◆ **Directions**:
An unchanged copy of each entry below is needed; keep the pictures out of it.
☆ ☆ ☆ ☆ ☆
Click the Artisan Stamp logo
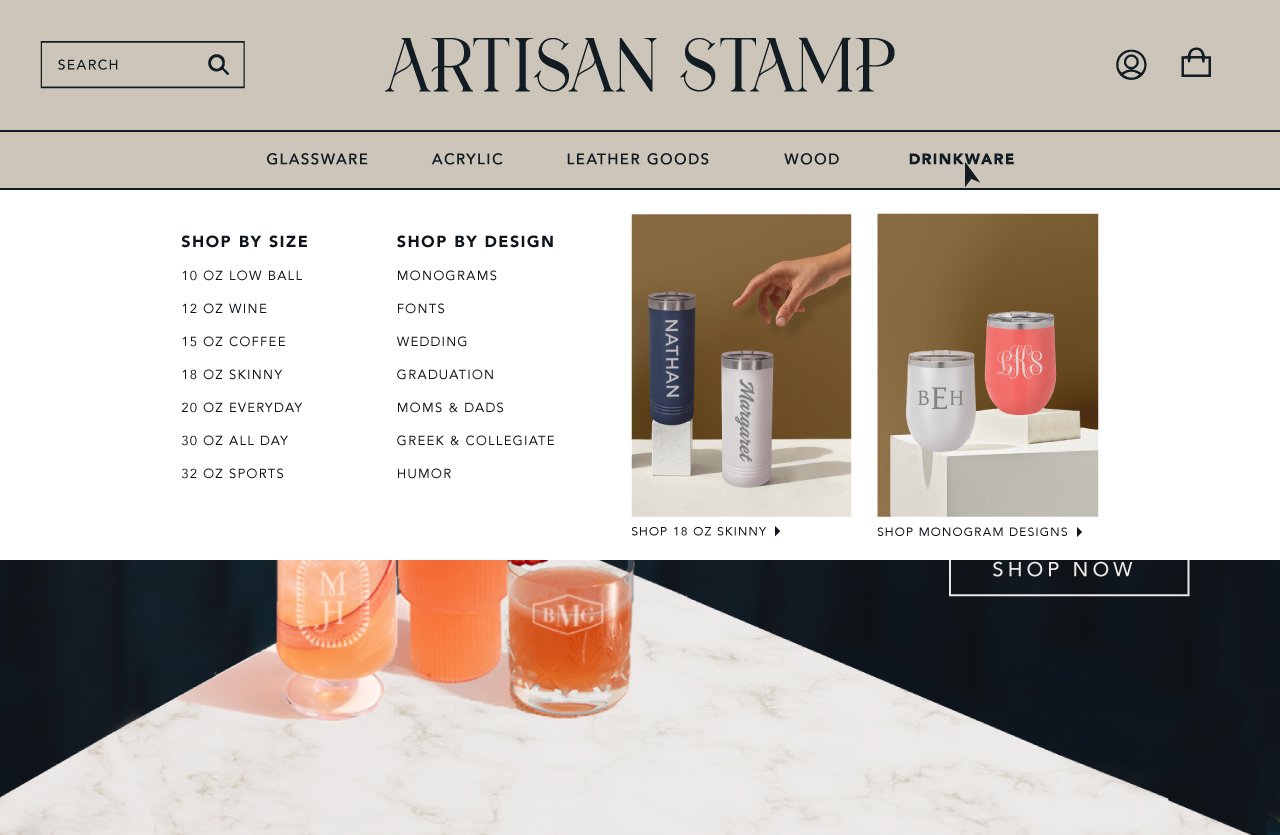 tap(640, 65)
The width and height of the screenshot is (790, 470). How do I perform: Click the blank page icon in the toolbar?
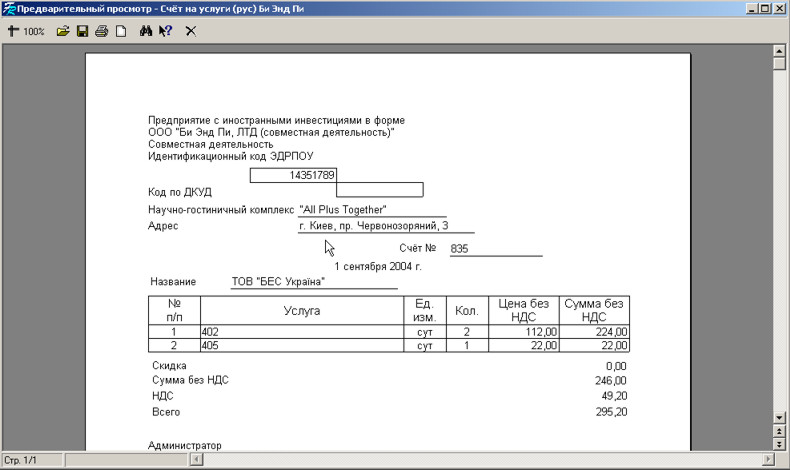(x=120, y=31)
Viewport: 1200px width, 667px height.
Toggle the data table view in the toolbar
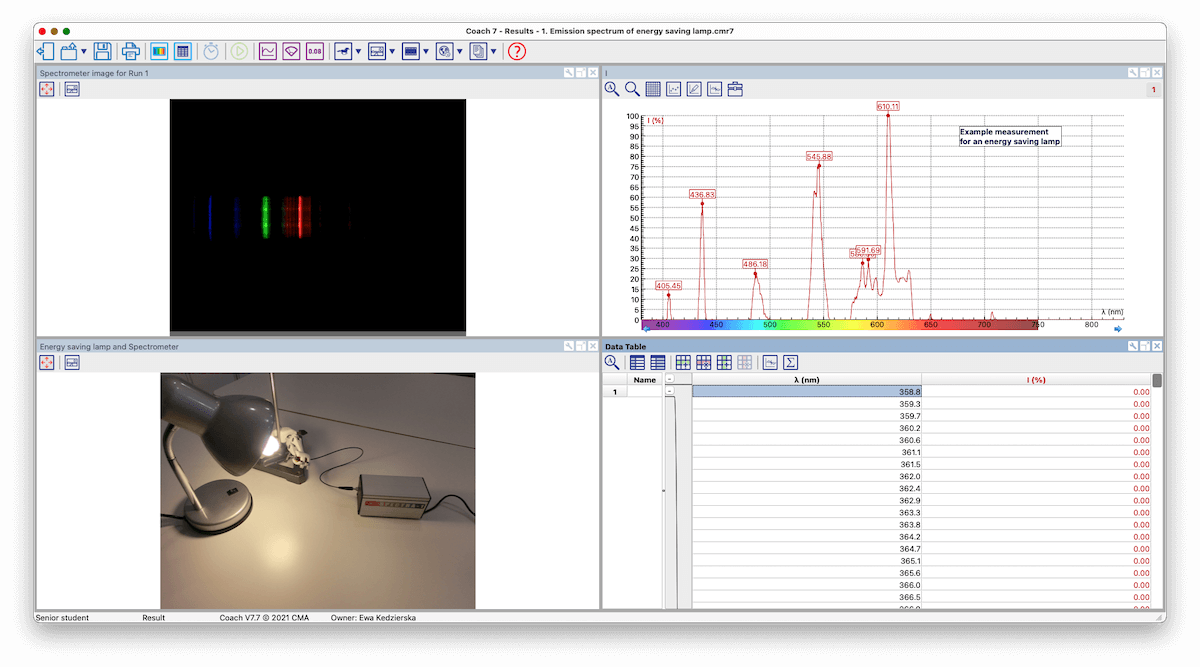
☆ ☆ ☆ ☆ ☆
◆ **Expected answer**:
Click the Artisan Stamp logo
 tap(640, 65)
The width and height of the screenshot is (790, 470). How do I perform: Click the blank page icon in the toolbar?
(x=120, y=31)
Viewport: 1200px width, 667px height.
Toggle the data table view in the toolbar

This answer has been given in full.